Top of GIVEN RECORDS

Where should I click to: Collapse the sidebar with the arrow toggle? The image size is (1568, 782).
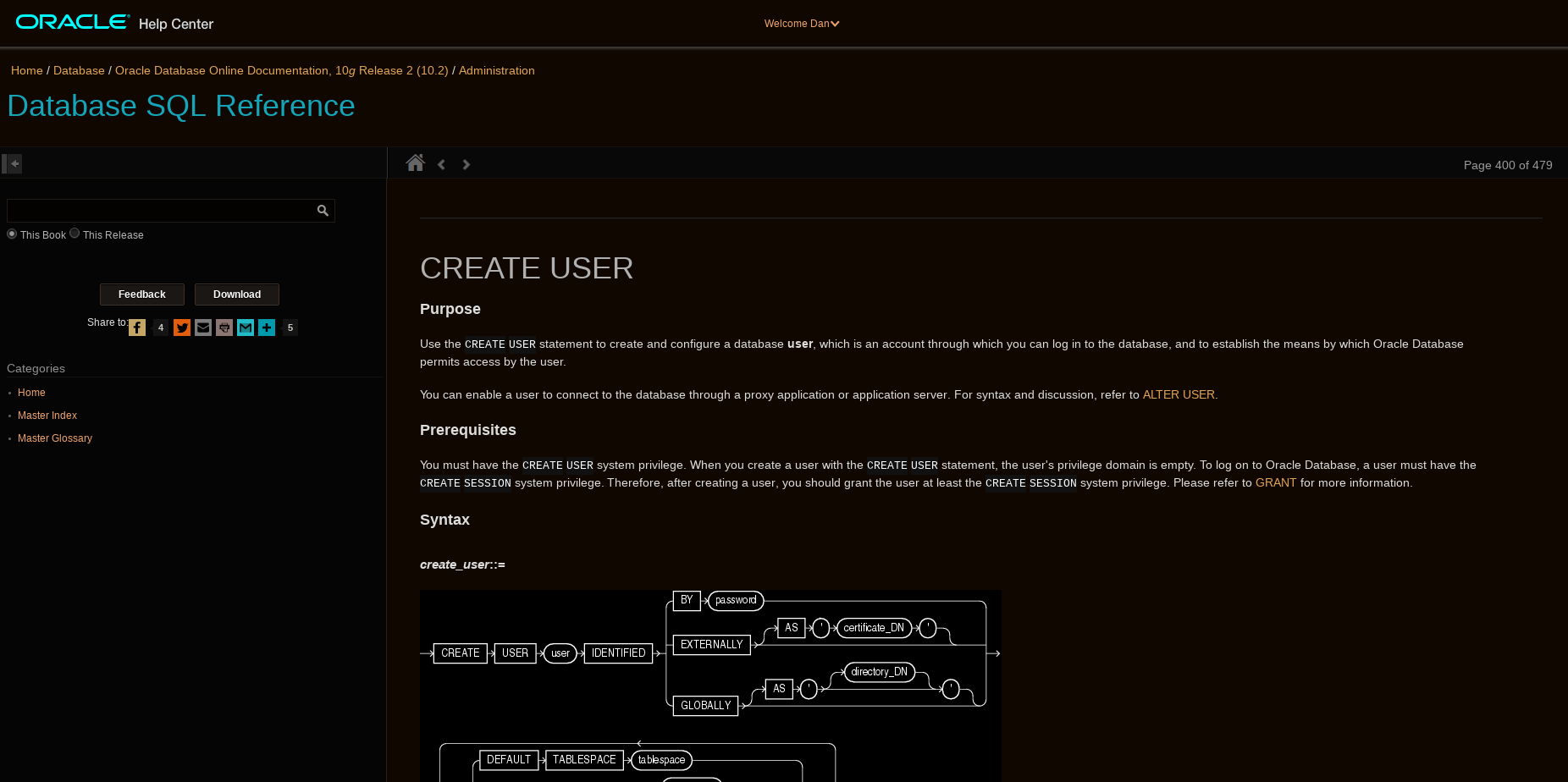pos(13,162)
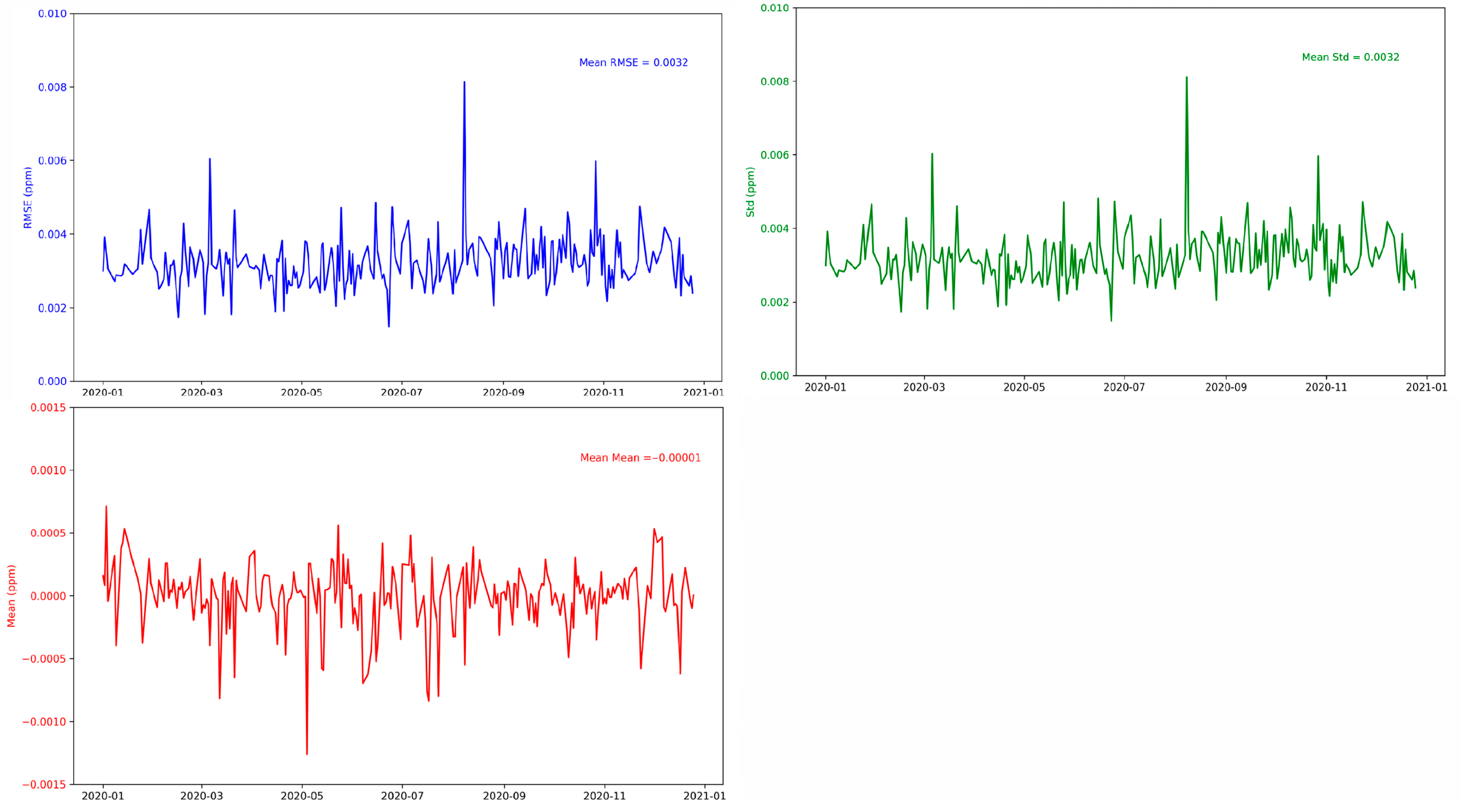Screen dimensions: 1461x812
Task: Click the lowest red Mean curve dip
Action: click(x=307, y=753)
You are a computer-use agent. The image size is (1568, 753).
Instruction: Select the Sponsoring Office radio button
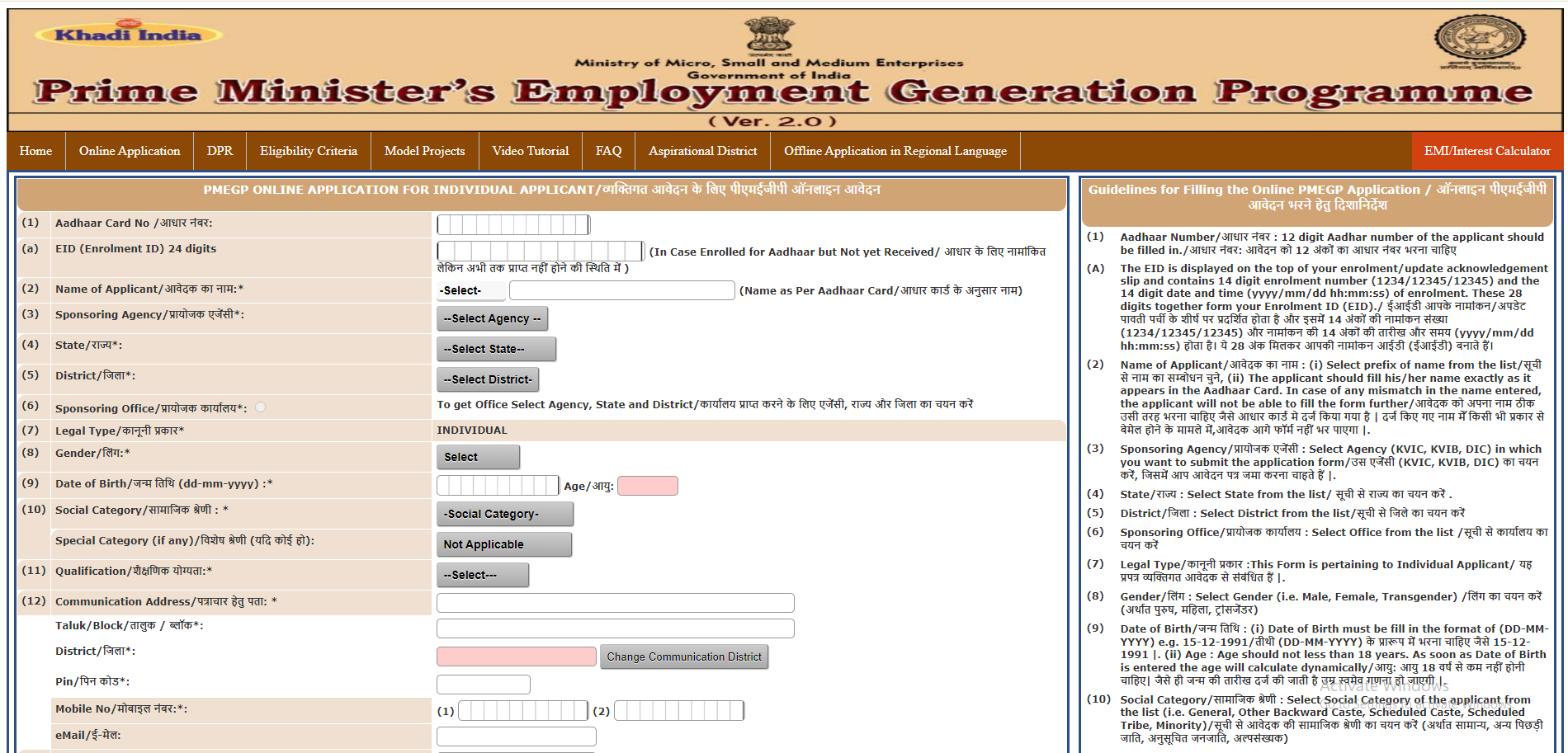[260, 406]
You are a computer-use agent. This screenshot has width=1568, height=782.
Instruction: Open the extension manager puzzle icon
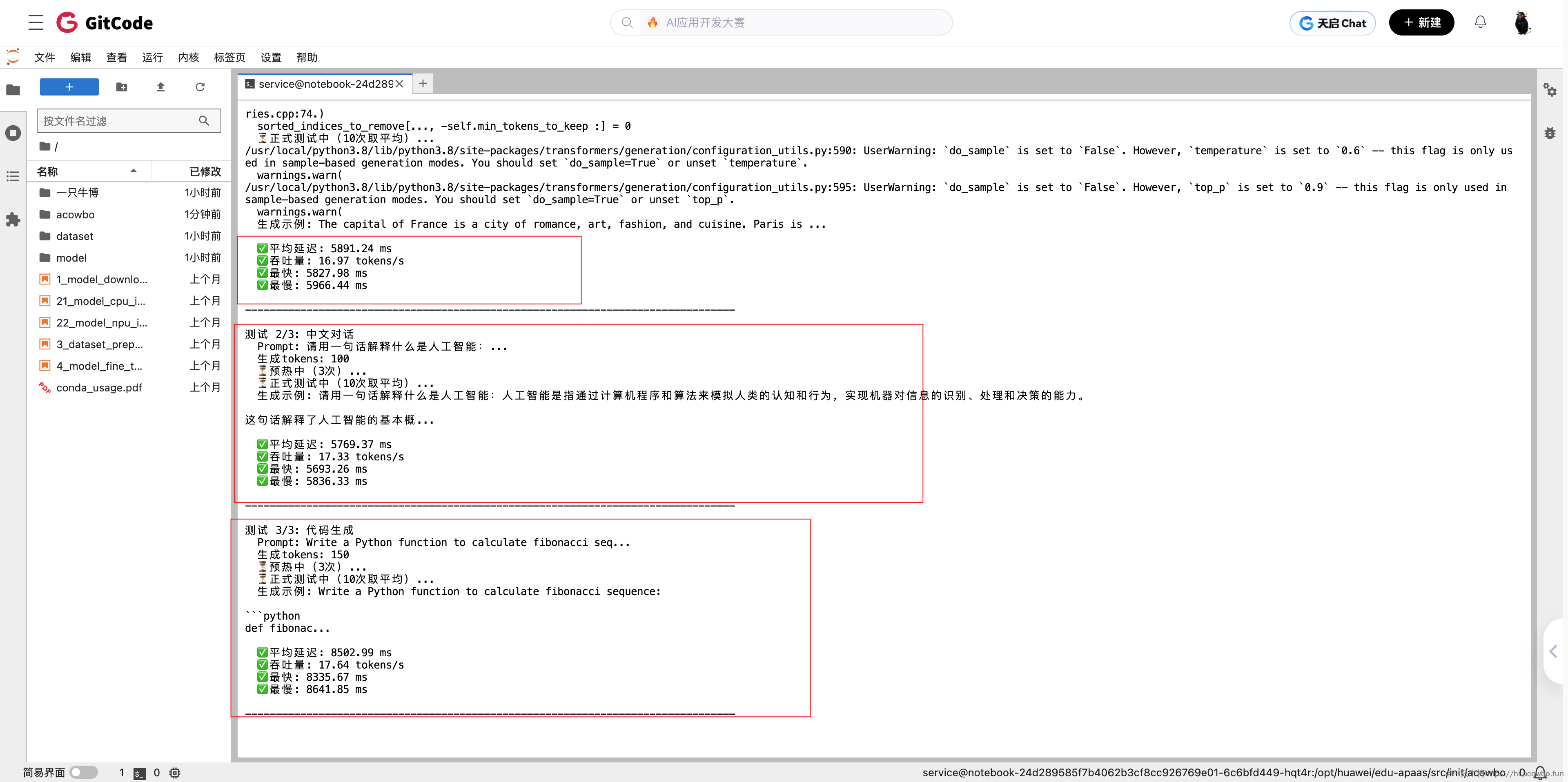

Bottom of GIVEN RECORDS

Please repeat, with no pictures, each line from the start of the records above through the line with "You are a computer-use agent. This", inclusive, and only those.

Where should I click to: Collapse the sidebar with the arrow toggle? The image size is (1568, 782).
pos(13,162)
Screen dimensions: 1461x812
Task: Click the lowest red Mean curve dip
Action: click(x=307, y=753)
You are a computer-use agent. The image size is (1568, 753).
Instruction: Select the Sponsoring Office radio button
[260, 406]
You are a computer-use agent. This screenshot has width=1568, height=782.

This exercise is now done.